WJEN
- Killington, Vermont; United States;
- Broadcast area: Rutland; Southern Vermont;
- Frequency: 105.3 MHz
- Branding: 105.3 Cat Country

Programming
- Format: Country
- Affiliations: Westwood One

Ownership
- Owner: Pamal Broadcasting; (6 Johnson Road Licenses, Inc.);
- Sister stations: WDVT; WJJR; WSYB; WZRT;

History
- First air date: August 4, 1993
- Former call signs: WEBK (1993–2008)

Technical information
- Licensing authority: FCC
- Facility ID: 34609
- Class: C2
- ERP: 1,250 watts
- HAAT: 683 meters (2,241 ft)
- Transmitter coordinates: 43°38′22.2″N 72°50′10.3″W﻿ / ﻿43.639500°N 72.836194°W

Links
- Public license information: Public file; LMS;
- Webcast: Listen live
- Website: www.catcountryvermont.com

= WJEN =

Radio station in Killington–Rutland, Vermont

WJEN (105.3 FM) is a commercial radio station licensed to Killington, Vermont, and broadcasting to Rutland and Southern Vermont. The station is owned by Pamal Broadcasting and airs a country music radio format known as "105.3 Cat Country". The studios and offices are on Dorr Drive in Rutland.
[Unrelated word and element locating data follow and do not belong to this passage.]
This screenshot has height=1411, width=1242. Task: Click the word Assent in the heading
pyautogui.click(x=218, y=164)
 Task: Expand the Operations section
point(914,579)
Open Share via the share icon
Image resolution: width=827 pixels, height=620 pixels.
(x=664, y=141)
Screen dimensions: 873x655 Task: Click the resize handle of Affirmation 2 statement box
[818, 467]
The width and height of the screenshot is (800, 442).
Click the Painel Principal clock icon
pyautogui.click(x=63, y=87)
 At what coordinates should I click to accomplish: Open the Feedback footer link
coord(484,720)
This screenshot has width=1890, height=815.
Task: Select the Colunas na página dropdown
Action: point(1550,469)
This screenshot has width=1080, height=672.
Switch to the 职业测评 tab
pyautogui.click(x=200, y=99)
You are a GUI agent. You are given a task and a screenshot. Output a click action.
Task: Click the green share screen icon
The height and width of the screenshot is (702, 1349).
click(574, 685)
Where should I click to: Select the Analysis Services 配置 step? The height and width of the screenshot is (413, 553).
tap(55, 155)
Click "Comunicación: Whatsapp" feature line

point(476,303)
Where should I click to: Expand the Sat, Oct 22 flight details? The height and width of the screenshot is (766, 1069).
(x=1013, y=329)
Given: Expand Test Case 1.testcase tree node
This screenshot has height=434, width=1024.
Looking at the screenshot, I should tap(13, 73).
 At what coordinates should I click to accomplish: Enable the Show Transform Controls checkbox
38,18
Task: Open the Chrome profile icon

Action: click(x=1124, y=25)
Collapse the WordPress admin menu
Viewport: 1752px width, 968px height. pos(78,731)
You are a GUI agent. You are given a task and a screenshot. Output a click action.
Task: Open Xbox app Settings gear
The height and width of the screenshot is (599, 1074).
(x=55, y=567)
While WJEN has an effective radiated power (ERP) of only 1,250 watts, its height above average terrain (HAAT) is 683 m. That gives it a large coverage area as a Class C2 station. The transmitter is on Pico Mountain in Killington, Vermont.

==History==
===K105 Rock===
While under construction, the station took the call sign WEBK, beginning on December 17, 1992. On August 4, 1993, the station first signed on the air. "K105", as it was known, had a mainstream rock format and was owned by Killington Broadcasting.

By 1998, "K105" had been largely dropped in favor of "The Mountain", but the format stayed the same. In January 2001, Pamal Broadcasting agreed to pay Killington Broadcasting $1.65 million for the station.

==="The Peak"===
On October 31, 2003, the station flipped to "105.3 The Peak; World Class Rock" a more structured adult album alternative (AAA) format, although the music did lean more alternative than most AAA stations. Disc jockeys Spider Glenn and Kerry Chambers were fired due to the format change. Mitch was the only DJ to survive the house-cleaning. He moved to afternoons and Joan Holliday was brought aboard to fill the mid-day position. Eventually, Poptart Dave was hired to helm the morning show.

In April 2005, Poptart Dave left the station and Mitch was moved to mornings. James was hired and took over afternoons in May 2005. Mitch left in June 2006 and James shifted to mornings. Tim Taylor, featured on weekends, handled the afternoon slot. In November 2006, Uncle Dave was hired as morning show host and James went back to afternoons.

WEBK featured a wide variety of music. Its core artists included The Grateful Dead, Phish, U2, Dave Matthews Band, The Rolling Stones, The Beatles, R.E.M., Bob Marley, Nirvana, The Allman Brothers Band, Led Zeppelin, Pearl Jam and The Red Hot Chili Peppers. It also took pride in local artists, frequently spinning tracks from The Samples, Grace Potter and the Nocturnals, Rick Redington and The Chad Hollister Band, among others.

==="Cat Country"===
At 3:00 p.m. on Friday, February 8, 2008, the adult album alternative format and call letters WEBK were dropped. Pamal Broadcasting decided to replace WEBK with WJEN's country music format and call letters, formerly on 94.5 FM. The station on 94.5 took the call letters WDVT and become a classic hits outlet called "The Drive" after two weeks of simulcasting the new "Cat Country".

The last song WEBK played was The Rolling Stones' "When The Whip Comes Down".